2019 foi um ano e tanto para as mulheres na música: elas estão no topo de quase todas as listas de melhores discos da imprensa internacional. A revista Paste colocou mulheres nas 10 primeiras posições da sua lista de 50 melhores álbuns. Ariana Grande foi a melhor do ano para Billboard e Rolling Stone; Billie Eilish, da NME e do New York Times; Brittany Howard (do grupo Alabama Shakes), da NPR.

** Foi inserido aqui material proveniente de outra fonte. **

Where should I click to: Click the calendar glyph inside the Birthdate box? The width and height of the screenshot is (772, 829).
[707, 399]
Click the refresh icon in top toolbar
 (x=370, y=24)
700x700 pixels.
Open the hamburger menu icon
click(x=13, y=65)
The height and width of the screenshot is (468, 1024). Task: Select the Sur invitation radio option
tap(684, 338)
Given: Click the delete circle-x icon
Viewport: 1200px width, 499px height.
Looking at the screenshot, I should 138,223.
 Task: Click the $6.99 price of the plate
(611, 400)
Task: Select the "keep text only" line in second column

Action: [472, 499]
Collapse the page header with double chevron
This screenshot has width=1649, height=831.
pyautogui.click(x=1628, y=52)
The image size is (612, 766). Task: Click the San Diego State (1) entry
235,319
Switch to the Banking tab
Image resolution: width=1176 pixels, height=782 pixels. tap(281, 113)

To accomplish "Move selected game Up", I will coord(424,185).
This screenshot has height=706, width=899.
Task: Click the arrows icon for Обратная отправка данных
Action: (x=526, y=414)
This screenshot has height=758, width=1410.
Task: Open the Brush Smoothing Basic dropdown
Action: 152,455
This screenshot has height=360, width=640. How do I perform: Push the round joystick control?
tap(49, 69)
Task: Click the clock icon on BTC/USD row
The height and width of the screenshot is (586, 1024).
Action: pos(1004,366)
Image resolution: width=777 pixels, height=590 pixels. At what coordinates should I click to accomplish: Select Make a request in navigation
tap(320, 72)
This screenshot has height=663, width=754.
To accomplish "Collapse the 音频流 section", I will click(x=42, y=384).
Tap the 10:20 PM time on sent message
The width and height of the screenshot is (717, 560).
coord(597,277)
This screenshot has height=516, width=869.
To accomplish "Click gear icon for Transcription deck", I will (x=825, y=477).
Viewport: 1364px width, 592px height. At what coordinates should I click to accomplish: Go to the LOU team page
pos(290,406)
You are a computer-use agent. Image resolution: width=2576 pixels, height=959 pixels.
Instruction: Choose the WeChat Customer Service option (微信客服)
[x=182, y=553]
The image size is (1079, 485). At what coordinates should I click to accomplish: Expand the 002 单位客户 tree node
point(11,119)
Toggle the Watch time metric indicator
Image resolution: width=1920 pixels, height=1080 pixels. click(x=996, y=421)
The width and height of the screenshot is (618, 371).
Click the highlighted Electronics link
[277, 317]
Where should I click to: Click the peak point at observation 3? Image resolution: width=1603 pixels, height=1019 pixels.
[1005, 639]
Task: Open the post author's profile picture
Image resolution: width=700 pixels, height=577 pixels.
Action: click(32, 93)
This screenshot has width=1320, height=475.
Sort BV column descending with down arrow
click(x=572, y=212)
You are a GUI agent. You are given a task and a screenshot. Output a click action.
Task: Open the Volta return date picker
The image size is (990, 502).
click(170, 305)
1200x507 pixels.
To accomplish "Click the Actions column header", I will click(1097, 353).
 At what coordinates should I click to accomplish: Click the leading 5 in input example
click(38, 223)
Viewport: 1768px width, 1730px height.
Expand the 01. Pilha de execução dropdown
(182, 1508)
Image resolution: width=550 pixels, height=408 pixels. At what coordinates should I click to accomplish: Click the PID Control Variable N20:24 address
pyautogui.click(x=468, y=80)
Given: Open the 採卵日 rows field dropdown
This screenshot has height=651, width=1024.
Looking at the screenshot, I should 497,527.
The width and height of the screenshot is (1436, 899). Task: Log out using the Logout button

Entretanto, um nome pairou acima de todos: Lana Del Rey. Seu disco Norman Fucking Rockwell, abocanhou o primeiro lugar em pelo menos cinco dos rankings mais respeitados: The Guardian, Pitchfork, Q Magazine, Slant e Stereogum, além de figurar no top 10 de NME e New York Times, entre outros. Um levantamento da BBC com os 30 veículos especializados em música “mais influentes do mundo” revelou que Lana foi a artista favorita dos críticos em 2019. Para o Pitchfork, o novo disco a consolida como uma das maiores compositoras norte-americanas vivas.
Aproveitando o bom momento, Lana já anunciou o lançamento de um disco falado para o próximo sábado (4 de janeiro). E logo os fãs brasileiros vão poder vê-la ao vivo, como uma das principais atrações do Lollapalooza, que ocorre de 3 a 5 de abril.
No entanto, quando estourou em 2011, Lana del Rey – pseudônimo de Elizabeth Grant – foi rotulada como um personagem fabricado que não merecia seu sucesso, mera patricinha com uma obsessão fingida pela morte. A terrível performance no programa Saturday Night Live, antes de lançar o primeiro disco, cimentou a tese de fraude. E a imagem de mulher submissa que romantizava a violência parecia desconectada com a nova onda feminista.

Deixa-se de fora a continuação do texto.